Move will bring major relief to Indian professionals who get bulk of visas for high skilled foreign workers
A presidential commission on Asian Americans and Pacific Islanders has unanimously approved a recommendation for the provision of stamping of H-1B visas for high skilled foreign workers inside the US.
If accepted by President Joe Biden, the move will bring major relief to Indian professionals, who currently get more than two thirds of 85,000 H-1B visas for foreign workers in speciality occupations issued annually.
Currently, foreign professionals are required to apply for a visa stamp at a US embassy or consulate or abroad before their H-1B status can be activated.
Read: Petition seeks H-1B visa stamping within US (May 23, 2022)
The recommendation for visa stamping within US was approved during a meeting Wednesday of President’s Advisory Commission on Asian Americans, Native Hawaiians, and Pacific Islanders streamed live by the White House.
“This is an issue of family separation and dignity of H-1B visa holders,” said Sonal Shah, Indian American Chief commissioner. “That’s an easy way to put fear into families”
“One of the comments I would make here is that I think this is overall in the commission’s thinking about dignity for people, and how do we make it easier and a dignified process and a dignified approach,” she said. “It’s one thing to have rules, it’s another to not hold the dignity of families and individuals.”
“As part of our immigration process, H-1B visa holders are given the opportunity to work in the United States live here and contribute to the growth of our economy, innovation and economic development,” said Ajay Jain Bhutoria, an Indian American member of the commission, who moved the recommendation.
H-1B visa holders, he told members of the commission, face problems and many a time even forced family separation during the renewal or when they travel overseas.
“There are situations where a lot of people, whose parents have been in ICU or in critical condition or the death of a parent, but they could not travel back to the home country with the fear that if there is often delay in the visa appointments in the home countries,” he said.
“In India right now the waiting period is 844 days to get a visa appointment which is like two years or more.
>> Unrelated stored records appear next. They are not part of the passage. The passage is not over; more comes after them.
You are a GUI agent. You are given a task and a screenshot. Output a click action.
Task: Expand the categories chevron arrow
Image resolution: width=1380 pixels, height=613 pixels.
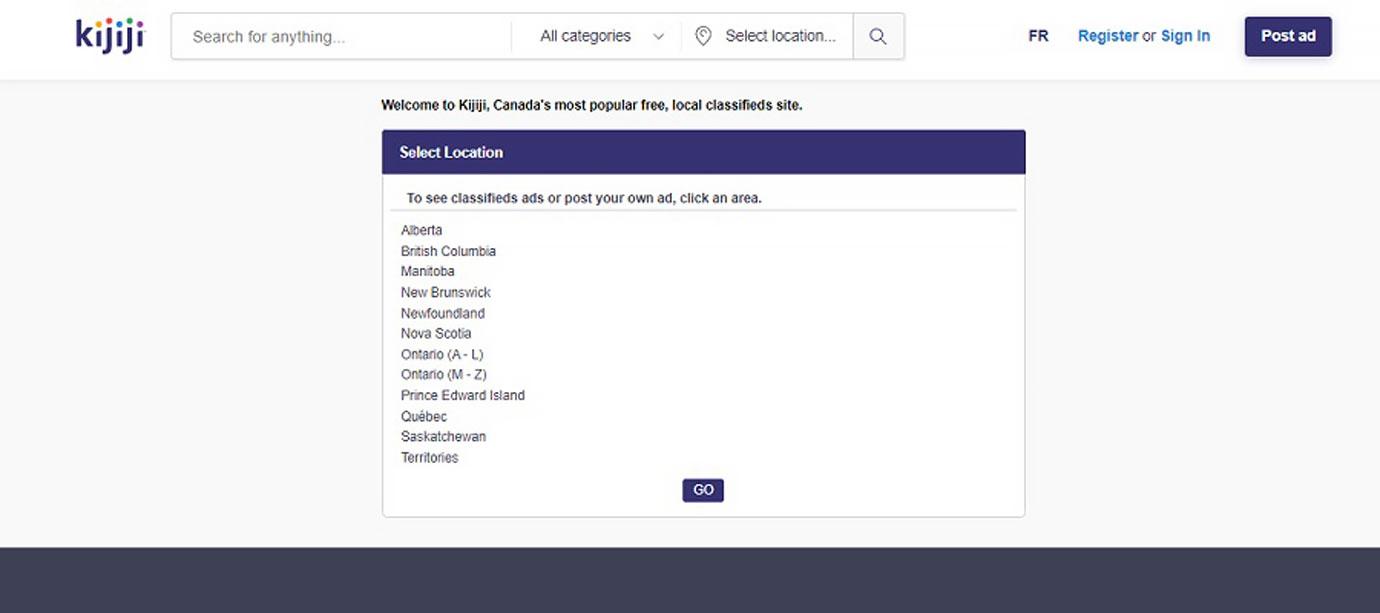coord(658,36)
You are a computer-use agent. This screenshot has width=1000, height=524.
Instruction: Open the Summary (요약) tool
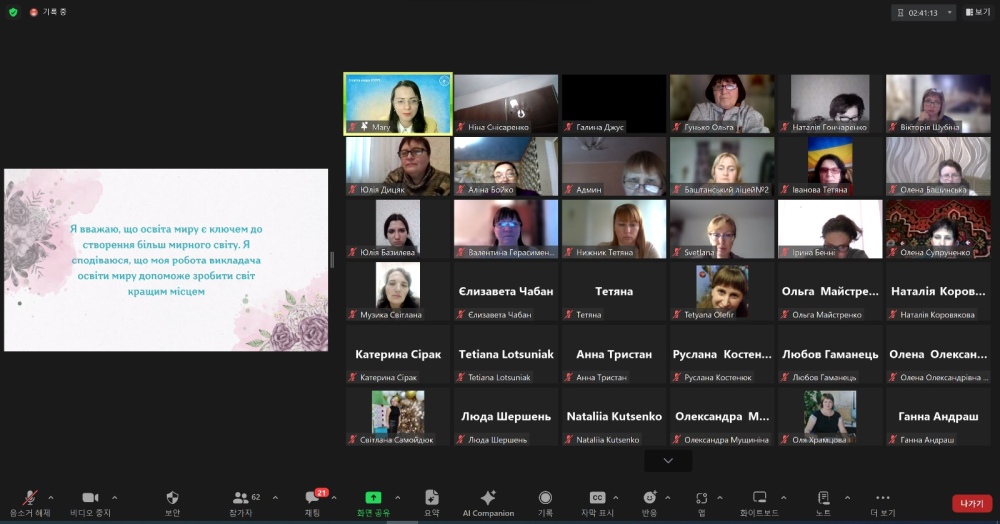click(431, 498)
There’s a similar situation in Pakistan, Bangladesh and many other countries. China is much better right now. So, they cannot get an appointment and they cannot get stamping done and they get stuck,” said Bhaturia.
“What happens then, they potentially lose the job. Wife and kids are here separated and with no means to support themselves or many times spouses don’t drive. A lot of these kinds of situations create a disruption in their life while they were given the full opportunity to work here legally,” he argued.
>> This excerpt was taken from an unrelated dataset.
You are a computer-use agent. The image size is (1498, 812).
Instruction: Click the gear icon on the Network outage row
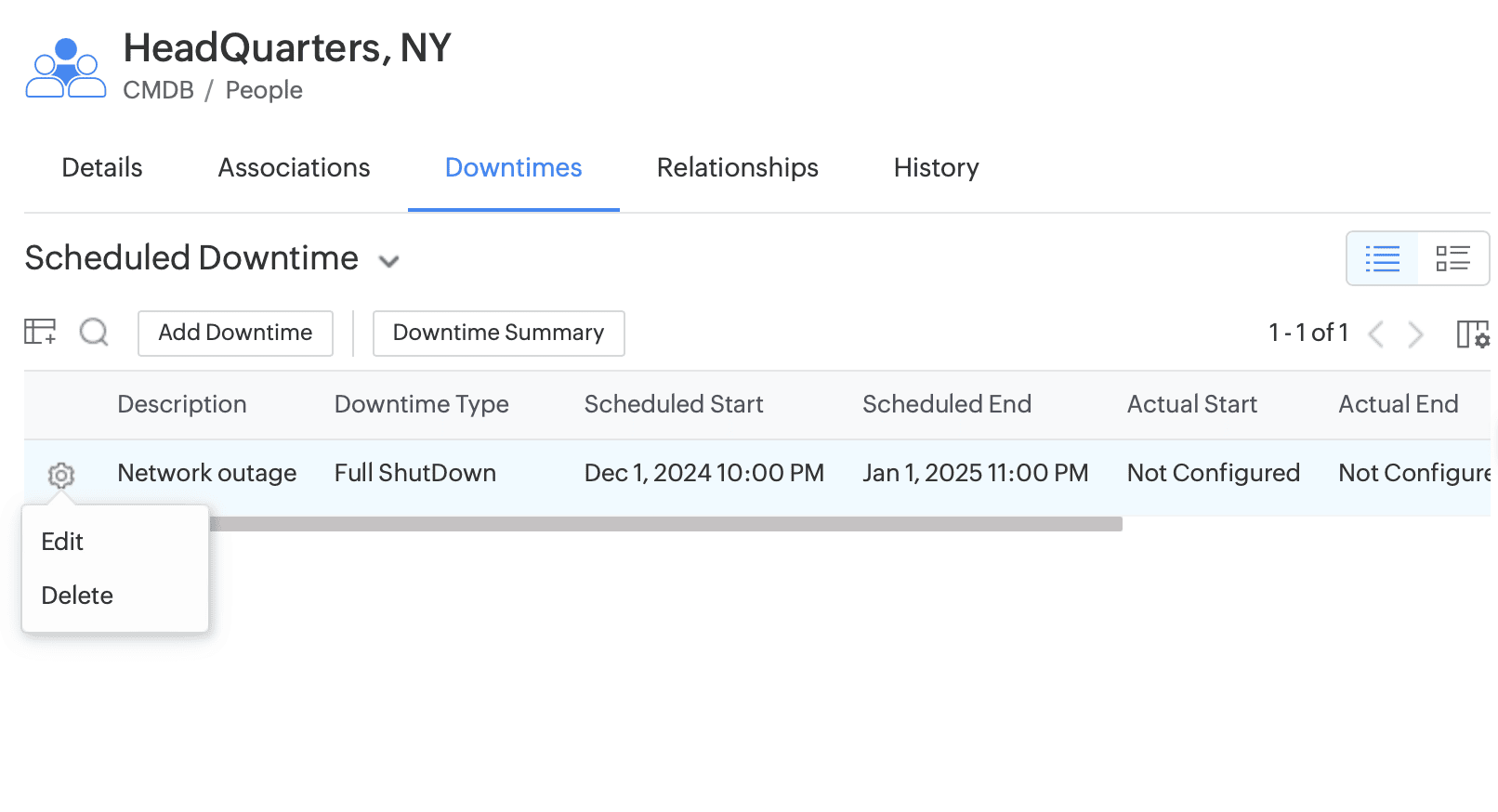[61, 475]
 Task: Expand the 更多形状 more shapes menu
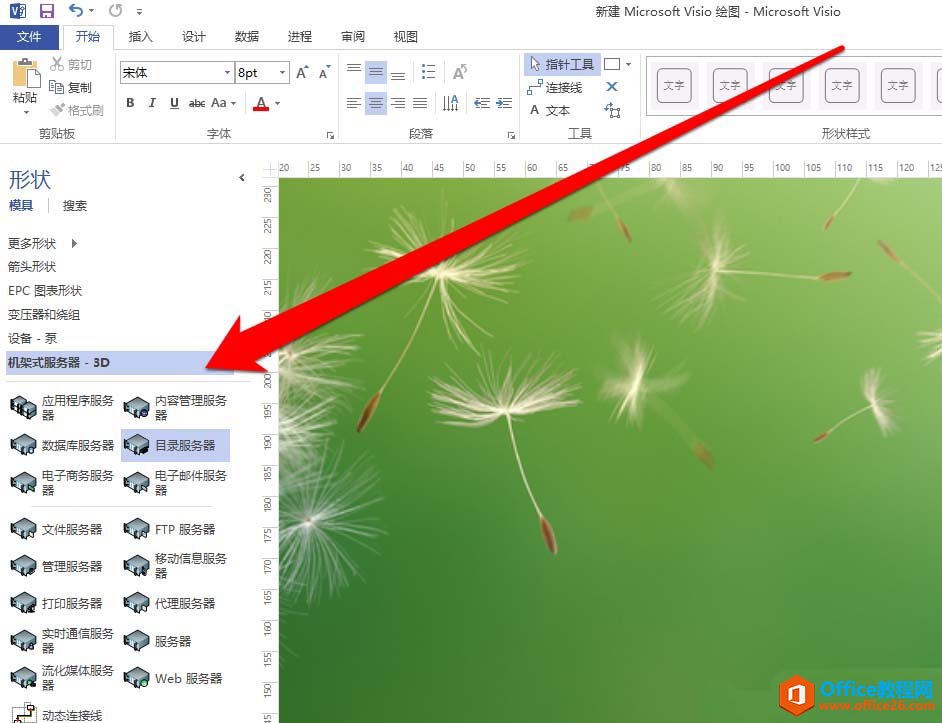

“This recommendation is to request USCIS to allow the stamping in the US. Alternatively, USCIS should also consider providing advanced travel documents to these visa holders when they will travel out of the country with expired visa stamping so that they can re-enter the US without having to get re-stamping in their home countries,” Bhutoria said.
The Commission met to discuss full and draft recommendations by the six subcommittees on: Belonging, Inclusion, Anti-Asian Hate, Anti-Discrimination; Data Disaggregation; Language Access; Economic Equity; Health Equity; and Immigration and Citizenship Status.
Read: US to address backlog of visa applications from Indians (September 28, 2022)
AA and NHPI communities are among the fastest growing racial and ethnic populations in the United States according to the US Census Bureau, a backgrounder noted.
However, in recent years, AA and NHPI individuals have faced increasing hate crimes and incidents that threaten their safety, as well as harmful stereotypes that often ignore socioeconomic, health, and educational disparities impacting these diverse communities, it said.
Tragic acts of anti-Asian violence increased during the Covid-19 pandemic, casting a shadow of fear and grief over many AA and NHPI communities, in particular East Asian communities.
Long before this pandemic, AA and NHPI communities in the United States, including South Asian and Southeast Asian communities, have faced persistent xenophobia, religious discrimination, racism, and violence, the backgrounder noted.
Read: USCIS reaches fiscal year 2023 H-1B cap (August 23, 2022)
At the same time, AA and NHPI communities are overrepresented in the pandemic’s essential workforce in healthcare, food supply, education, and childcare, with more than four million AA and NHPIs manning the frontlines throughout the pandemic.
The challenges AA and NHPI communities face are often exacerbated by a lack of adequate data disaggregation and language access, it said.
The advisory commission works to advise the President on executive branch efforts to address these challenges and advance equity, justice, and opportunity for AA and NHPI communities.